La découverte de ces différentes technologies signera la fin de l'innocence et l'entrée dans l'ère de L'oeuvre d'art et de sa reproduction, pour reprendre une fameuse formule de Walter Benjamin, qui deviendra le titre d'un de ses plus célèbres essais. En effet, sans les supports d'enregistrement, et de diffusion, que furent le microsillon, et plus tard la bande magnétique, le français Pierre Schaeffer n'aurait jamais pu établir sa théorie sur L'art des sons, ni donner naissance à la musique concrète. Nous n'aurions pas pu profiter des Expériences acoustiques de François Bayle, de Iannis Xenakis, de Bernard Parmegiani, de Michel Chion et de Christian Zanesi. De son côté, Karlheinz Stockhausen n'aurait pas non plus établir le Kontakt dans les années 70, avec la jeune scène kosmische et krautrock féru d'électronique, représenté par Can, Tangerine Dream, Neu!, Cluster ou Klaus Schulze.
Mais surtout, sans la découverte de ses procédés de stockage et de diffusion - auxquels vinrent s'ajouter des inventions dans le domaine de l'électronique (le synthétiseur, puis le sampler) et de l'informatique (l'ordinateur et le personal computer). Jean-Michel Jarre aurait ainsi certainement manqué d'Oxygène, le disco n'aurait pas fédéré toute une génération autour du rythme, et ni Kraftwerk, ni l'EBM, ni la musique Industrielle, ni le hip-hop, la house ou la techno n'aurait vu le jour.
Cette très courte histoire des musiques électroniques en forme de name dropping, n'a qu'un but : faire comprendre l'importance du support acoustique, en tant que base et facteur d'expérimentation dans l'histoire de la musique du siècle dernier. Cet héritage, les artistes de l'electronica l'on parfaitement appréhendé.
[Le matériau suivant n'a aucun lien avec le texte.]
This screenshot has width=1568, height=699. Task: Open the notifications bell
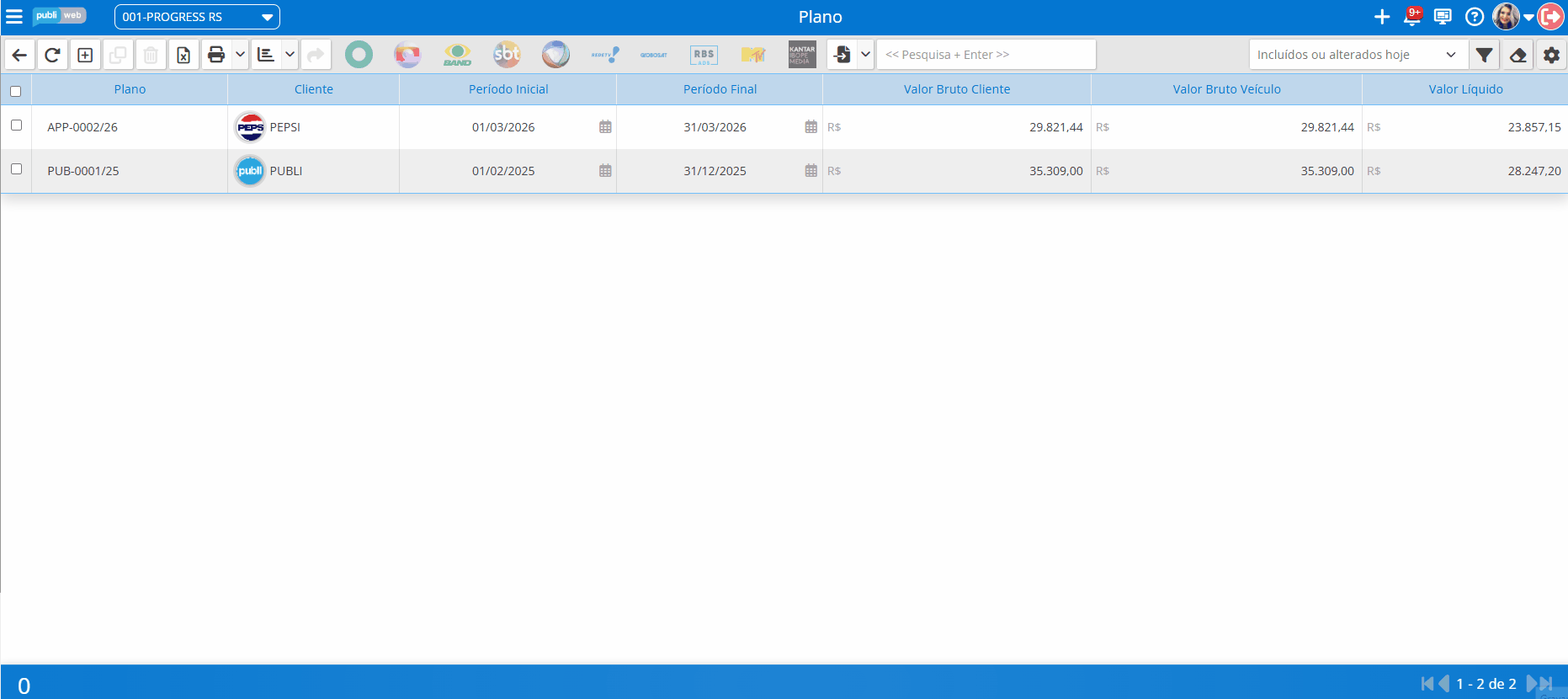coord(1412,17)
Au contraire de leurs prédécesseurs hédonistes du disco et de la house, qui sans ces supports n'auraient jamais vu le jour, ils en usent, le pillent, lui rendent hommage et le détournent, mais n'oublient jamais sa base... le support enregistré (vinyle, bandes, CD, DAT ou disque dur), à la fois bibliothèque, source d'inspiration et instruments.